Remember that episode of Seinfeld, from late in the all-time great sitcom's run, when Elaine becomes super-close with her ex-boyfriend and, because he's totally the opposite of Jerry, the Superman-obsessed comedian dubs him "Bizarro Jerry" in response? That iconic episode was written by David Mandel, who was inspired by the end of his own relationship — and his love of Superman.
In addition to being an Emmy-winning writer on TV comedies that have shaped the very foundations of American humor — SNL, Seinfeld, Curb Your Enthusiasm, and now Veep, as showrunner — Mandel is a lifelong uber-geek. He's also one of the preeminent collectors of comic art and movie props, a side hustle that has led to him filling an entire apartment with holy nerd relics. After a childhood of collecting comics and toys, he began a serious pursuit of accumulating original elements of his childhood favorites after moving out to L.A. and beginning his work on Seinfeld.
"I was a single guy working all the time at Seinfeld, being very well paid for somebody my age and renting an apartment, leasing a car and having them pay for most of my meals. I had very little actual expenses," Mandel remembers in a new episode of The Fandom Files. "I could spend like $5,000 at a Comic-Con and come back with a thick pile of comic art, to the point where I would almost need to have a friend get me another large portfolio every night."

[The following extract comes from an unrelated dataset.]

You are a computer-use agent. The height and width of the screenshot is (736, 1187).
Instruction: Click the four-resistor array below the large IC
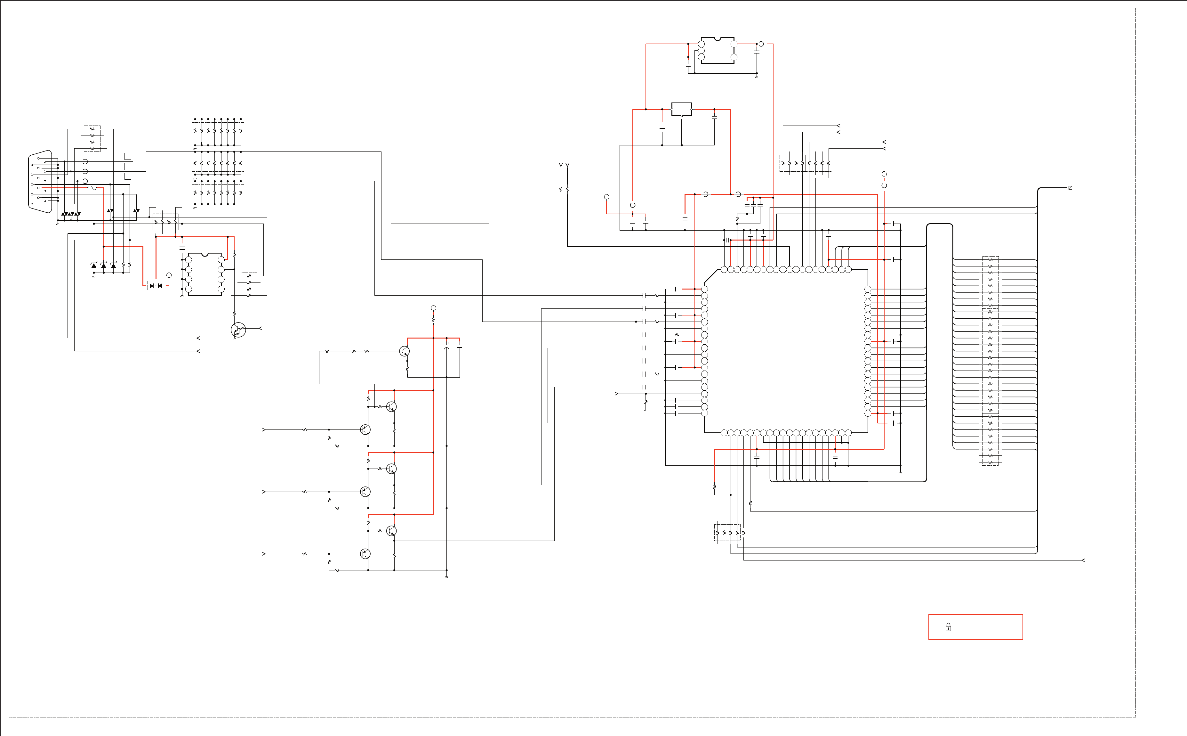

Mandel gave The Fandom Files a window into his geek nirvana apartment (his former bachelor pad), telling stories about his pursuit of his favorite art and props. The collector market has boomed since he began his hobby, which has led to some incredible and sitcom-worthy adventures.
Like the time he hired a private investigator to track down some Star Wars posters.
Here's how he told it:
During the first Star Wars, they made glasses at Burger King. And there were also posters and glasses. There's a droids one, a bad guy one with Darth Vader and Tarkin on it, a Luke one and then a Han and Chewie one. There were four posters for glasses and they were done by this wonderful artist in Atlanta.
I was always trying to find these posters. He passed away, I checked with his children, the whole nine yards. At some point or another, I found a guy who had posted a note to like a Star Wars group going, "what do you guys think these are worth? I have these things from my father who worked at Coca-Cola back in the day." And it was those posters. So I try and send him an email through the post. Nothing. But there was a little bit of information — I had a first name, if memory serves, and Atlanta and Coca Cola.
Basically it was a dead end and oddly enough I was at my daughter's preschool end of the year event, and I was sitting there chatting and I start talking to one of the parents. A girl and one of her moms was a private eye... I was making conversation and all of a sudden realize, "hey, if I gave you some pieces of information do you think you could find a guy?"
And she's like, "well, that's what I do, literally." I sent her the pieces of the information I had and she did like a day or two of work and I remember her contacting me, saying she couldn't find it. I said, look, concentrate on Atlanta. Four hours later she emails me and goes, "Here's his information. He's waiting for your call."
He ultimately got the posters, a clutch addition given how much they connected him with his childhood. Mandel's collection is so in-depth that he's even provided museums with important pieces — the Museum of Pop Culture in Seattle credits him with helping put together their big Marvel exhibit.
And yet Mandel is still looking for all kinds of original comic art — he's on the lookout for pieces from Star Wars #7, the comics adaptation that came after the release of the original film — and is open to trades, no matter how manipulative some collectors may act (he's got stories about that in the podcast).
Mandel also talked a bit of shop, inspired in part by the breaking news that came out while we were recording the podcast. President Trump's former campaign manager, Paul Manafort, had just been sent to jail, and that led to a discussion about how Veep, which begins production on its seventh and final season next month, is adjusting to the new political surreality.
I've definitely had to rethink the season. I've definitely thrown stuff in the garbage and rejiggered things, glued things together. You want to try and get close but not too close. But you want to recognize it. But what are we saying on the show? I know that sounds like a silly thing to say, but like what is politics about right now? And that feels very strange right now. It's been hard. I will not lie. I'm obviously I'm thrilled that we're going to do this season, but I am not unhappy that this is going to be the final season.
When Armando Iannucci created it, part of the idea was giving a peek behind the curtain of what politics are really like, saying this is what politicians are really like in private. None of that seems true anymore. There's no sense of that. We know exactly what [Trump's] like. Nothing's private. And so much of the humor was always like, Selina Meyers is the worst person that should ever be president and this is the stupidest staff you've ever seen. No longer true either.
I guess if you were making Veep today from scratch as opposed to Season 7, I don't quite know what you would be saying. So that's sort of some of the problem we're dealing with in Season 7 and thinking about Veep, like these people were kind of terrible, but you learn to love them and you root for them.